Tutuklu sanık Hakan Sadri Bayer ise, "Olay gecesi Aslı'yı en son babam ile birlikte gördüm. Oda dizi izlemek için çıktım. Bir süre sonra bir ses duydum. Bahçedekiler bağırmaya başladı. Aslı atlamış Bundan önce verdiğim ifadelerin tamamını kabul etmiyorum. Benim ifadelerim mahkeme heyetine verdiğim ifadelerdir" dedi.
ASLI BAŞ TELEFONLA SON EN SON ESKİ SEVGİLİSİ İLE GÖRÜŞMÜŞ
Aslı Baş'ın ailesinin avukatlarından Faruk Zorba, olay gecesi Aslı Baş'ın en son eski sevgilisi E. Tarkan ile görüştüğünü, Baba Ahmet Bayer'in olaydan sonra Adalet Bakanlığı eski Hukuk Müşaviri Bülent Gökgöz'ü aradığını söylerken, neden aradığı sorusuna Ahmet Bayer, "Bülent bey benim 25 yıllık dostum. Hukuken ne yapılması gerektiği konusunda bilgi aldım. Ortada bir ölüm olayı vardı" şeklinde cevap verdi. Av Zorba, ayrıca Ahmet Bayer'in TBMM Başkanı Cemil Çiçek'in Hukuk Müşaviri Rüçhan Akıncıoğlu'nu arayarak soruşturmayı sürdüren savcı hakkında şikâyette bulunduğunu söylerken, Bayer, 'O da 25 yıllık arkadaşım' cevabını verdi.

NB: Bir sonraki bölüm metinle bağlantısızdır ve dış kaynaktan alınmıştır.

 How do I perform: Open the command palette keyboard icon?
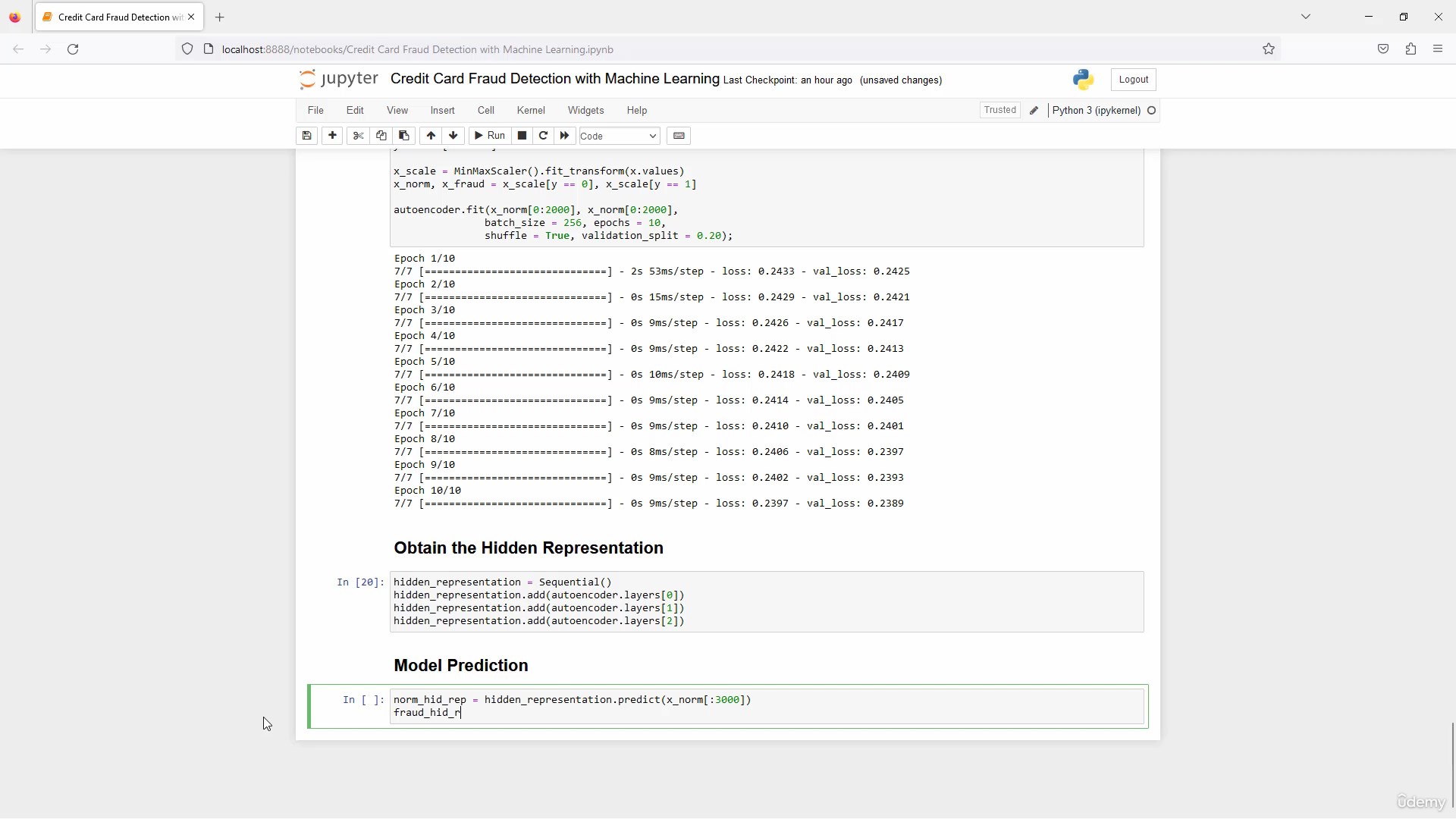click(x=679, y=136)
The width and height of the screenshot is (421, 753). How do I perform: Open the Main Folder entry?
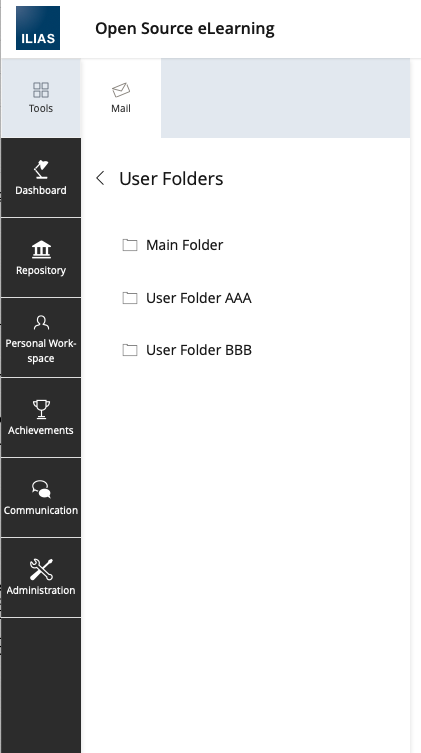(x=185, y=245)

OTELİN BİREBİR MAKETİ ÜZERİNDE SAVUNMA YAPTILAR
Aslı Baş davasında Ahmet Bayer'in Bodrum Yalıkavak beldesinde bulunan otelinin birebir maketi duruşma salonuna getirildi. İstanbul'da yaptırılan maket 1.20 metre en ve boyunda. Duruşmada Ahmet Bayer ve oğulları dolay gecesini maket üzerinde otelin hangi katında ve nerede olduklarını mahkeme heyetine gösterirken, mahkeme sonunda otelin maketi tekrar geri götürüldü.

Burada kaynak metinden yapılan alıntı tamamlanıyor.